"Nous y sommes," said the farmer, pulling up his horse to allow me to get down, "nous sommes maintenant en pleine Crau."

I knew now for certain where the silence came from that had brooded over the country all the way!

He thinks he knows what silence is who has lived in some remote spot in the heart of the English country, who has stood, on some breezeless evening, by the shores of an inland lake, or alone on far-away moorlands when the birds have gone to their rest and the night is coming up over the sky.

But that is not silence!

In the woodlands there is the tremor of a leaf, not perhaps quite heard, but not unknown to the finer consciousness; by the lake-side the water noiselessly stirs against the bank; on the moors the creatures are breathing in their holes and hiding places, the tiny bells of the heather ring an inaudible chime——

But on the Crau——

To say that there is not a sound is meaningless. There are strata upon strata of silence, deep as the deep sea; one hesitates on the verge, half dreading to advance.

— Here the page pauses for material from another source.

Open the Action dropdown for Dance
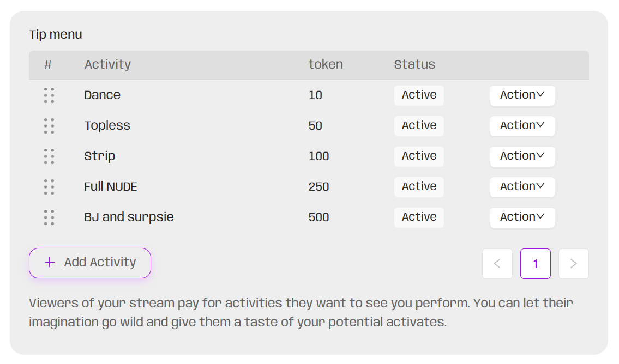The width and height of the screenshot is (619, 364). click(x=522, y=95)
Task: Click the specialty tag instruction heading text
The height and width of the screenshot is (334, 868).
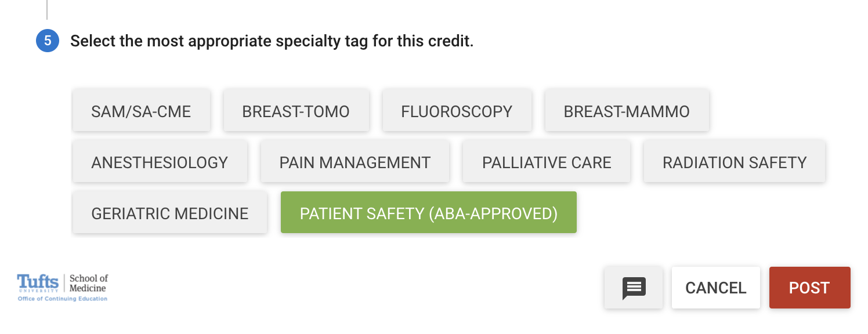Action: (x=272, y=41)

Here at last is a realm untouched by human passion. It belongs utterly to the kingdom of physical "Nature," Nature in her heaviest mood, without the smallest thrill of manifested life or emotion.

To understand this to the full one must tramp over its hard stones and feel its lonely breath in one's face.

Turning one's steps humanwards again, one hastens with the eagerness of an exile to claim as dear friend and brother the first, humblest creature, animal or human, for sheer sympathy of the living with the living, for sheer relief after the meeting face to face the cold white Spirit of the Wilderness.